**Textauszug**
Protocol of the Session on March 14, 2018

Sehr geehrte Frau Präsidentin! Meine sehr geehrten Damen und Herren! Ich will es gleich eingangs vorwegschicken: In dieser Frage passt selbst zwischen CDU, SPD und LINKE kein Blatt Papier.

Aber Achtung: Wenn man sich den Titel der Debatte genau anschaut, dann spürt man, dass es in erster Linie immer wieder um die alte Botschaft geht: Die Europäische Union ist die Cashcow, die bitte schön das Geld herüberreichen soll. Wir haben schon in vielen Debatten den Kollegen Schiemann gehört. Ansonsten sollen sie uns doch mit Einflussnahme vom Acker bleiben.

Lassen Sie mich sehr deutlich sagen: Sicherlich hat die Regionalpolitik eine Unterstützungsfunktion gegenüber den Regionen, aber nicht nur. Leider wird Regionalpolitik von Ihnen nicht als aktive zweiseitige Beziehung gesehen, in der die Regionen im Sinne des Multilevel-GovernanceSystems aktiv an der Gestaltung von Regionalpolitik der Europäischen Union teilhaben und Einfluss nehmen. Das sehe ich als Problem bei Ihnen.

Notwendig – da sind wir uns einig – ist die weitere Förderung durch die Kohäsionsfonds ohne Zweifel. Im Sinne der gemeinsamen Erklärung aus Brandenburg und dem österreichischen Burgenland – diese kennen Sie mit Sicherheit, Herr Staatsminister – stimmen wir dem zu. Die Europäische Union muss trotz des Brexits die finanziellen Herausforderungen der Kohäsionspolitik ohne große Einschnitte tragen können. Das hat aber auch Folgen für alle Mitgliedsstaaten der Europäischen Union. Auch darüber muss man sich einig sein.

**Bereitgestellte Einträge**
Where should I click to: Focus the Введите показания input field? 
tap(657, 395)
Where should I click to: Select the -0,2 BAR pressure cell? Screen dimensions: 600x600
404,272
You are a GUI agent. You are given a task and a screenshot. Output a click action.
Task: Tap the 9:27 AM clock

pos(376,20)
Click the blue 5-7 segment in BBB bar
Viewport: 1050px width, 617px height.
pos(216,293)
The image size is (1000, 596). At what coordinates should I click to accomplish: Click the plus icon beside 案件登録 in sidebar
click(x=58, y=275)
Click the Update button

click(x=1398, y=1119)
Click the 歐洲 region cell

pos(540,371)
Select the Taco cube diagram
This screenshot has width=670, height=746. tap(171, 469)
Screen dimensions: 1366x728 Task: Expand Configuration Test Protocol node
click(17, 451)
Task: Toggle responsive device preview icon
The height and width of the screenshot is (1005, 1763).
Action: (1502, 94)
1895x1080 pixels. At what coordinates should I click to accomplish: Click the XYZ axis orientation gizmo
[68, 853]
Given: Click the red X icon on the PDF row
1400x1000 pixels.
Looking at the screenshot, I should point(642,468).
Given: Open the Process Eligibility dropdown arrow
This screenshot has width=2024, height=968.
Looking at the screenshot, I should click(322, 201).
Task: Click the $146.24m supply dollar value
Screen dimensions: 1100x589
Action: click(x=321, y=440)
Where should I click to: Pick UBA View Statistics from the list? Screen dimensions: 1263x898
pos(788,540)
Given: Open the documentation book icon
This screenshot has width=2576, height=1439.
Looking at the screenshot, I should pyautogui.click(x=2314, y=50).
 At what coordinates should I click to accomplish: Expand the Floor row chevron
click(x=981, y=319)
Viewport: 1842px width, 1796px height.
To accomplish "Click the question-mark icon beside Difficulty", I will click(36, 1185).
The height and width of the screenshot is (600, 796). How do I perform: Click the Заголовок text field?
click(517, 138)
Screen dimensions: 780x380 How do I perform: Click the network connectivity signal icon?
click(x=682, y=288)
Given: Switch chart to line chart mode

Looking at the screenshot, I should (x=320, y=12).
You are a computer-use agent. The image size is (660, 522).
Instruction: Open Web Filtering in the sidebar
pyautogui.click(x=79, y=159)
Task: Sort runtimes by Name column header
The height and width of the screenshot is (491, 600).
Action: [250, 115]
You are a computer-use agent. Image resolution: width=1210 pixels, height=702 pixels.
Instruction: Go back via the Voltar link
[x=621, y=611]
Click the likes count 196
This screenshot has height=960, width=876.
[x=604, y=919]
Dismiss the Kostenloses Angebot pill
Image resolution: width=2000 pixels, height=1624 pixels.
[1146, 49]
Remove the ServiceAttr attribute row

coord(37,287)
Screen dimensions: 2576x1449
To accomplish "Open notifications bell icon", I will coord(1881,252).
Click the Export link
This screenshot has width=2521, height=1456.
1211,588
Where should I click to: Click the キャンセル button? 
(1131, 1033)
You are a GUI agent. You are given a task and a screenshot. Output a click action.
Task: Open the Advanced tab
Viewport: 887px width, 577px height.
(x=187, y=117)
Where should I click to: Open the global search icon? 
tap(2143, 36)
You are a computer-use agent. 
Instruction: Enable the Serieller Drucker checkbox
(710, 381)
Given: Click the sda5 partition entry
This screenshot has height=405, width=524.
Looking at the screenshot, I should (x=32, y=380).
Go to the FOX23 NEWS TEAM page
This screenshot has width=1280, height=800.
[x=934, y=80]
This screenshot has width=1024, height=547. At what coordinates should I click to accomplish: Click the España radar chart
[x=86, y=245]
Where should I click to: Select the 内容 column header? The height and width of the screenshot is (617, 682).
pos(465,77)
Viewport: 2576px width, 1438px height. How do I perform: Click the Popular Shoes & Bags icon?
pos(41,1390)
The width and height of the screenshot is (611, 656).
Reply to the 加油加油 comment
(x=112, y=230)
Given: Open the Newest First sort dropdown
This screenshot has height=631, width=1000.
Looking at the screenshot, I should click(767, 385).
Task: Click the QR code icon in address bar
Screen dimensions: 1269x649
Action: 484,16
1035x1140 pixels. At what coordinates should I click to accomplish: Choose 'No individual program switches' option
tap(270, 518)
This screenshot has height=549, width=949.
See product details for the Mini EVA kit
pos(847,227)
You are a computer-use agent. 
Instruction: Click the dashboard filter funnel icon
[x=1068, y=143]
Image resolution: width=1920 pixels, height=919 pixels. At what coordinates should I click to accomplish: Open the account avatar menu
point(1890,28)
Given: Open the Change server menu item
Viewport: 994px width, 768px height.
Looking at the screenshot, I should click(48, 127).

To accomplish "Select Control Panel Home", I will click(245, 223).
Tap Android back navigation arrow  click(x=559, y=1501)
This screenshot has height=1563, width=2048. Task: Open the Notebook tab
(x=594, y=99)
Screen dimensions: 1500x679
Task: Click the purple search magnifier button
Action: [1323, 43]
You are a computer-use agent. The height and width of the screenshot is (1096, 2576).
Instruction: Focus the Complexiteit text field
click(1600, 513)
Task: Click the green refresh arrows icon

**Zu erledigende Aufgaben**
**a.** Beantworten Sie anhand der Rede zur Regionalpolitik folgende Fragen:
(i) Zwischen welchen drei Parteien passt in der behandelten Frage kein Blatt Papier?
(ii) Als was wird die Europäische Union in der „alten Botschaft“ bezeichnet?
(iii) Aus welchen beiden Regionen stammt die erwähnte gemeinsame Erklärung?
**b.** Geben Sie aus der Rede zur Regionalpolitik alles von „Lassen Sie mich“ bis hinunter zu „Problem bei Ihnen.“ wortgetreu aus.

**Ergebnisse je Aufgabe**
**a.**
(i) CDU, SPD und LINKE
(ii) Als Cashcow
(iii) Aus Brandenburg und dem österreichischen Burgenland

**b.**
Lassen Sie mich sehr deutlich sagen: Sicherlich hat die Regionalpolitik eine Unterstützungsfunktion gegenüber den Regionen, aber nicht nur. Leider wird Regionalpolitik von Ihnen nicht als aktive zweiseitige Beziehung gesehen, in der die Regionen im Sinne des Multilevel-GovernanceSystems aktiv an der Gestaltung von Regionalpolitik der Europäischen Union teilhaben und Einfluss nehmen. Das sehe ich als Problem bei Ihnen.